Work to do:
Could you write out every line of the listing below word for word, leaving out the pictures?

-=-=-

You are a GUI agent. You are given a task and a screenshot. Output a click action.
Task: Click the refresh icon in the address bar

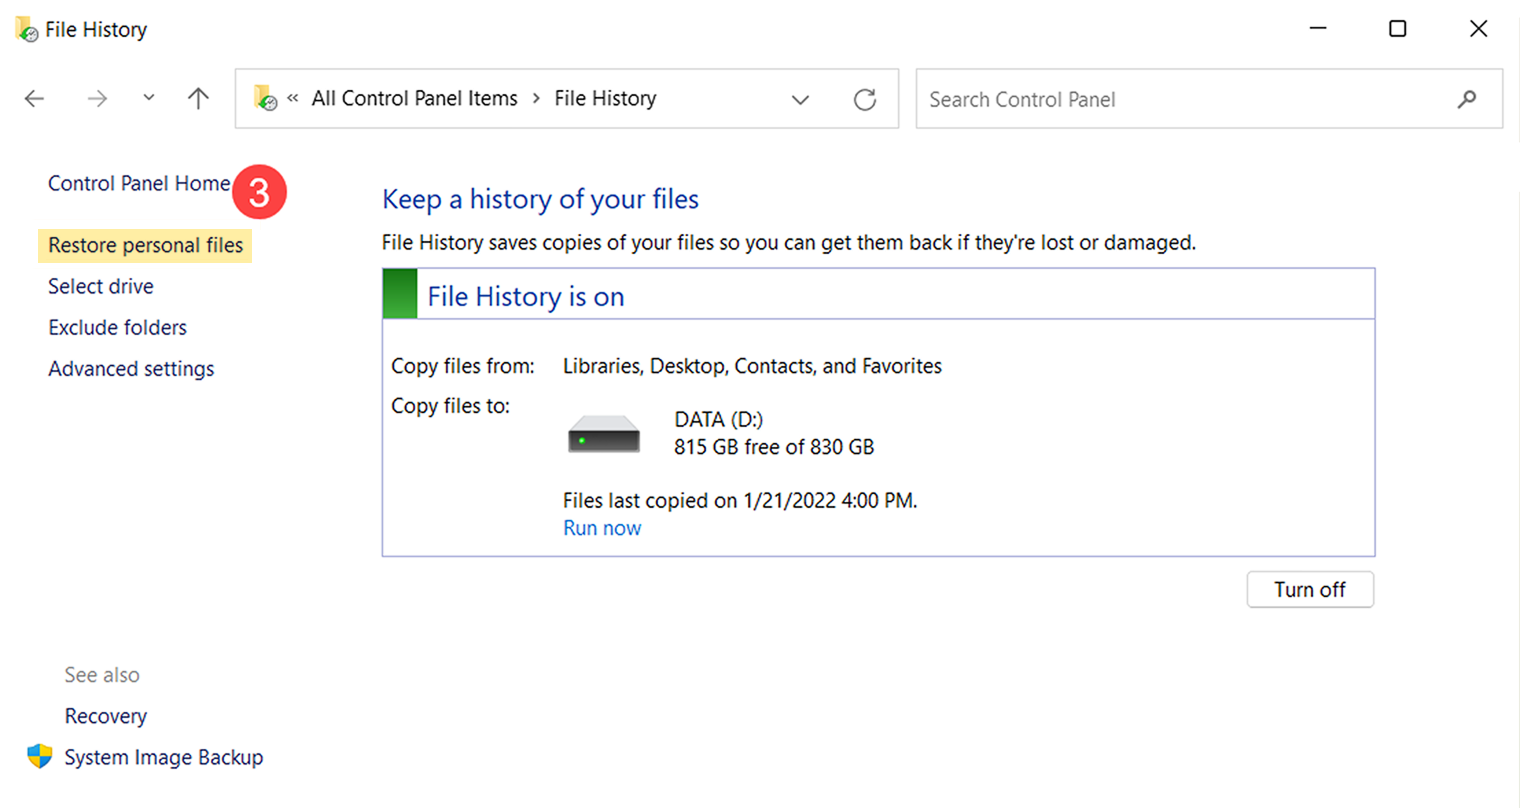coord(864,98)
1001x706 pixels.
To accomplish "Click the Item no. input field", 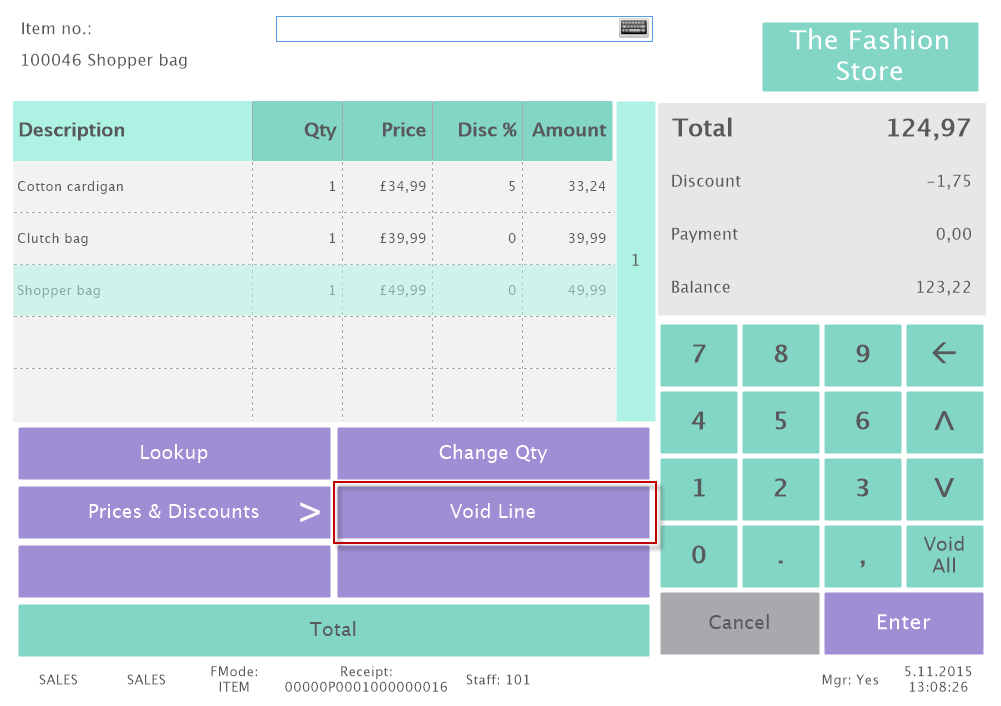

-=-=-

Expected answer:
You are a GUI agent. You are given a task and a screenshot. Output a click action.
Task: Click the refresh icon in the address bar

coord(864,98)
1001x706 pixels.
To accomplish "Click the Item no. input field", 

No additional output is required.